Oh mio Dio, è così speciale, sapete. È, ehm, penso, sapete, anche quello che Dan ha fatto con questo franchise è così fresco e innovativo, e, ehm, ero una grandissima fan di Prey, quindi sono davvero felice di farne parte. E ovviamente Arnold Schwarzenegger e i suoi... stanotte ho delle spille dei precedenti film di Predator sul mio giubbotto di pelle. Ehm, ma è davvero speciale, specialmente con questo, con Badlands, perché è un approccio nuovo, sapete: il Predator è il protagonista e si riesce davvero a sentire la sua storia e la sua leggenda, e, ehm, diventa un personaggio per cui si fa il tifo, cosa che non è mai successa prima in questo franchise. Quindi sono felice di far parte di questo.
Beh, interpreto... ho due parti. Ho due ruoli, ma quella che si vede di più sul poster è Theia, ed è un synth della Weyland-Yutani proveniente dall'universo di Alien. Ed è piuttosto divertente. Questo è ambientato nel... nel futuro, il futuro più lontano che abbiamo mai visto, ehm, nel mondo di Alien, quindi lei è il synth più avanzato che abbiamo visto finora, il che significa che i suoi... ha delle emozioni molto forti, le più simili a quelle umane che abbiamo mai visto finora. Quindi ha una personalità molto grintosa e un sacco di emozioni e molta personalità. E poi interpreto un'altra parte, Tessa, che è piuttosto diversa. Così ho potuto fare la recitazione alla Lindsay Lohan in Genitori in trappola con me stessa, che è sicuramente un desiderio che avevo nella mia lista.

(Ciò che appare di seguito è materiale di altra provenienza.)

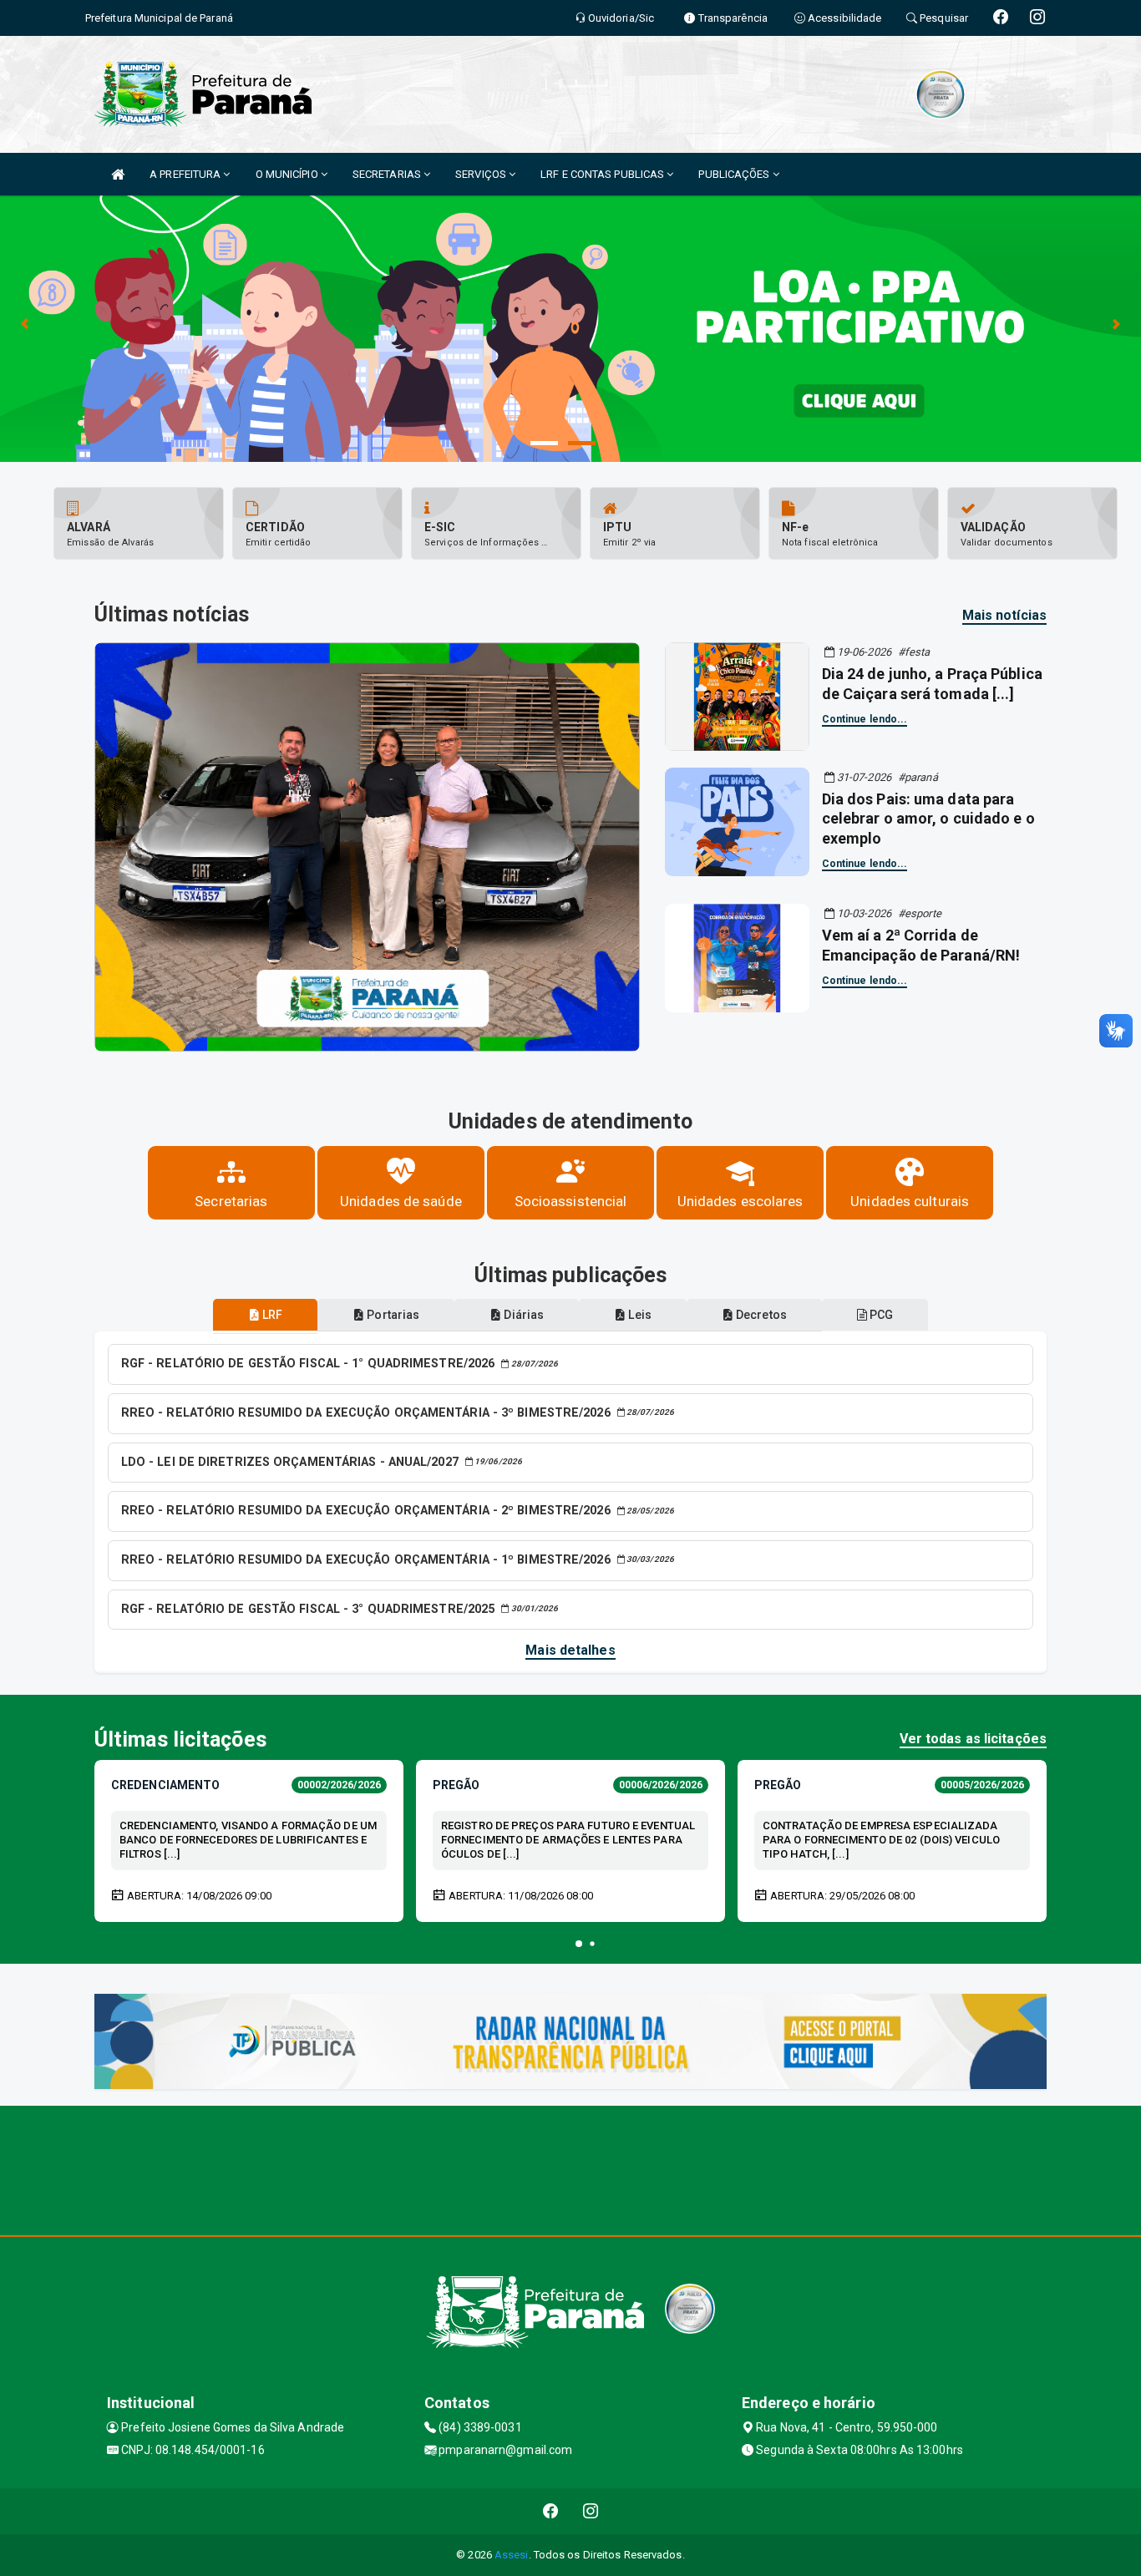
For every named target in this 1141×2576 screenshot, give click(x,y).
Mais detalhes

ono state tante, probabilmente più di quanto abbia mai avuto prima su un set cinematografico. C'è stato un sacco di allenamento. Voglio dire, la cosa sorprendente di questi film è che è tutto realizzato praticamente, più o meno. Voglio dire, certo che ci sono effetti visivi, ma ad esempio quando sono nello zaino e sono schiena a schiena con Demetrius, siamo fisicamente collegati con dei cavi e voliamo in aria insieme, e siamo, sapete, c'è una carriola che lui spinge su per una collina, ed eravamo davvero in Nuova Zelanda su questi set fantastici. Quindi le cose erano tangibili. Ehm, ma abbiamo dovuto fare un allenamento per questo, sapete, un sacco di... di imbracature e, ehm, sequenze d'azione, ma adoro quella sfida.